# [Task details]
Repeat, exactly and with no pictures, the lines that run from the beginning of the entries through the line containing "Viewport: 960px width, 540px height.".

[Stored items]
+===+
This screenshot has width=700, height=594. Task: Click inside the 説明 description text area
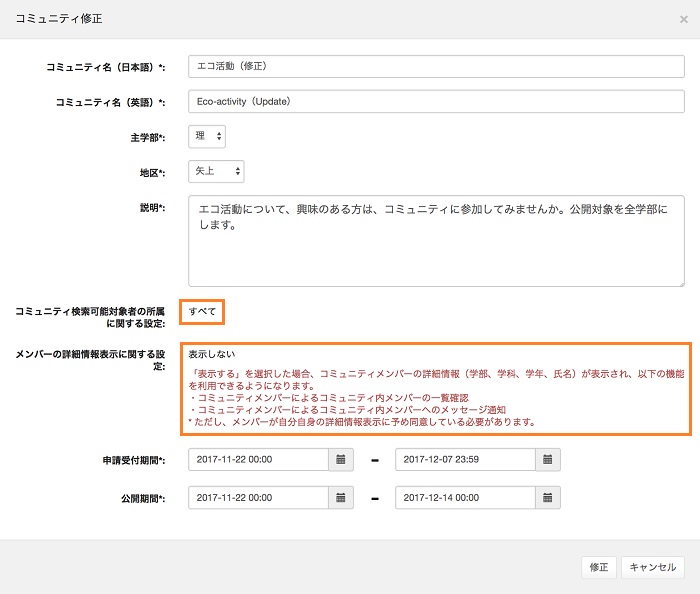pos(435,239)
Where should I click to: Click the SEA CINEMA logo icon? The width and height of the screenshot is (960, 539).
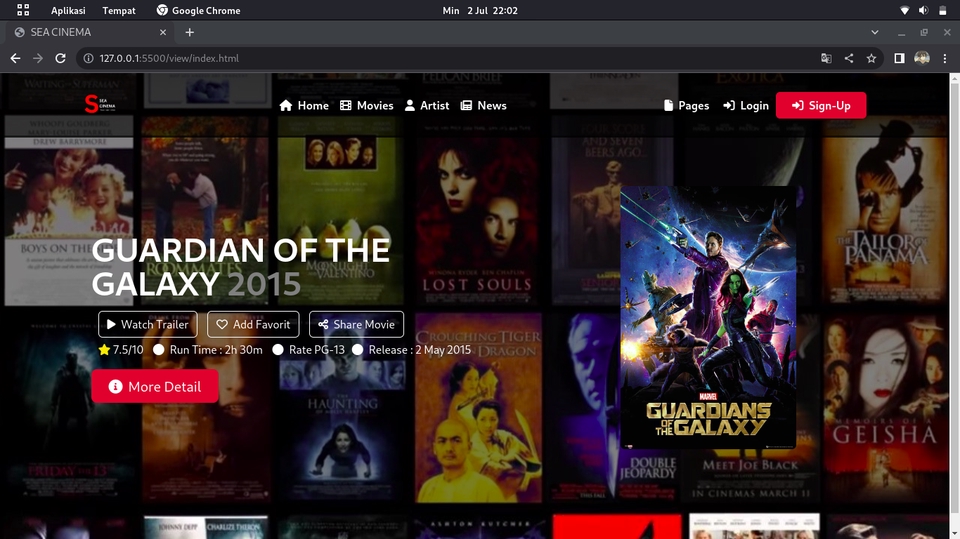click(x=100, y=104)
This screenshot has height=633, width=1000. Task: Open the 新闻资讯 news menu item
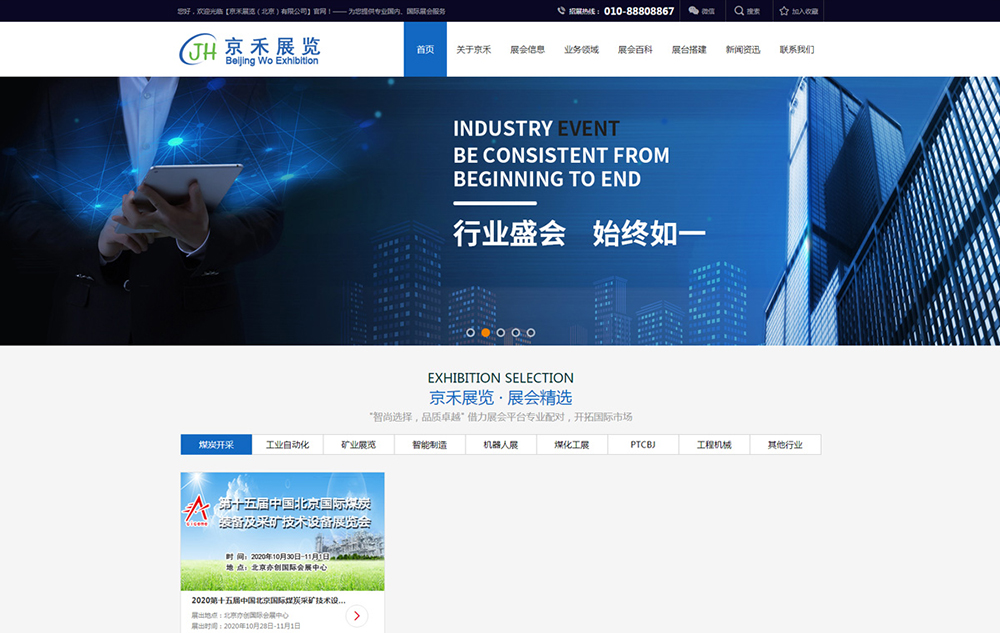[743, 50]
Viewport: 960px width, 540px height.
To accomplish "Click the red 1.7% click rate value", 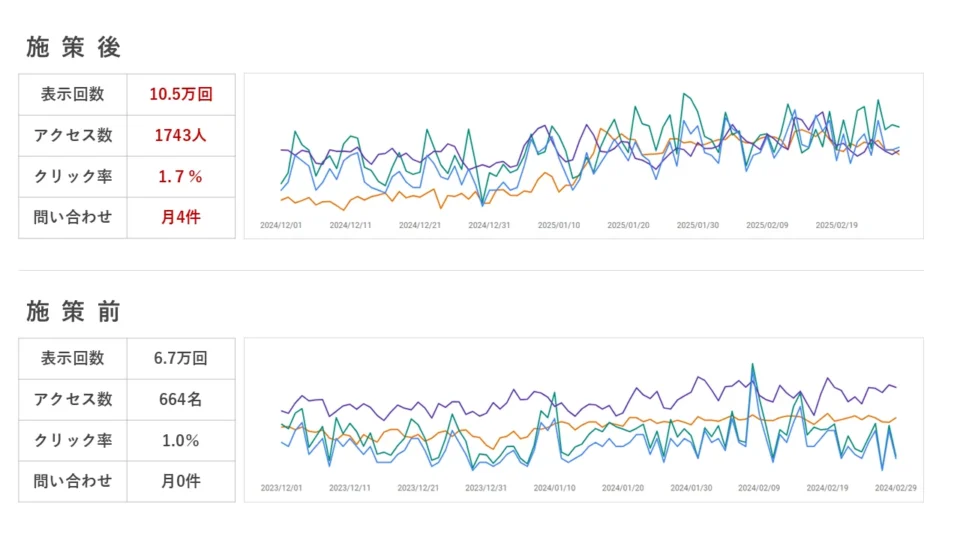I will (181, 176).
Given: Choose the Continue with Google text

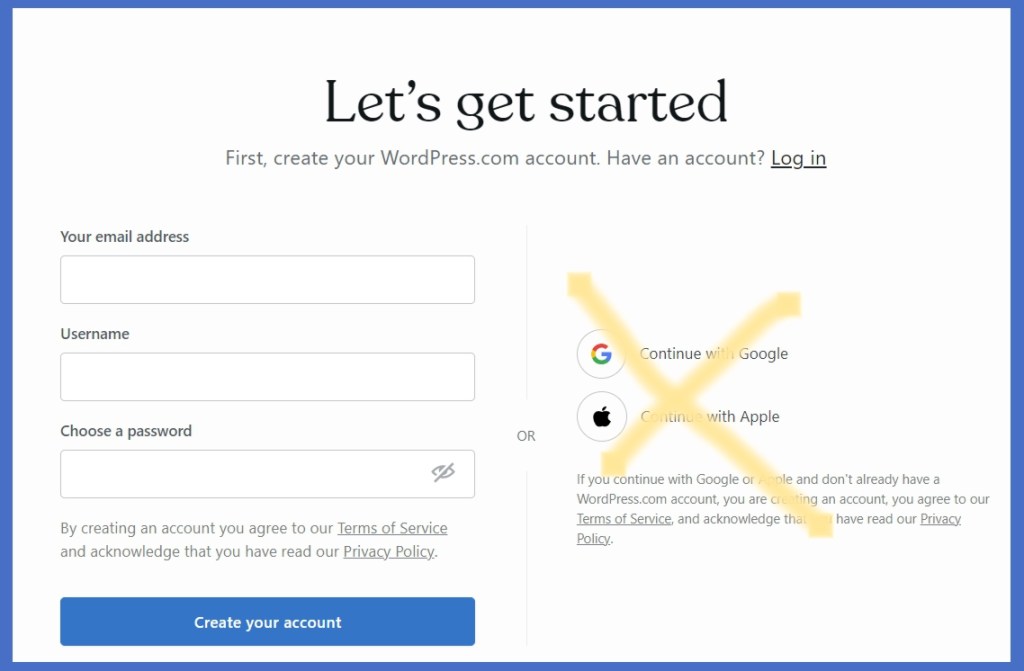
+===+
# [Answer section]
This screenshot has width=700, height=594. Task: Click inside the 説明 description text area
pos(435,239)
Where should I click to: Click the SEA CINEMA logo icon? The width and height of the screenshot is (960, 539).
click(x=100, y=104)
This screenshot has height=633, width=1000. Task: Open the 新闻资讯 news menu item
[743, 50]
Viewport: 960px width, 540px height.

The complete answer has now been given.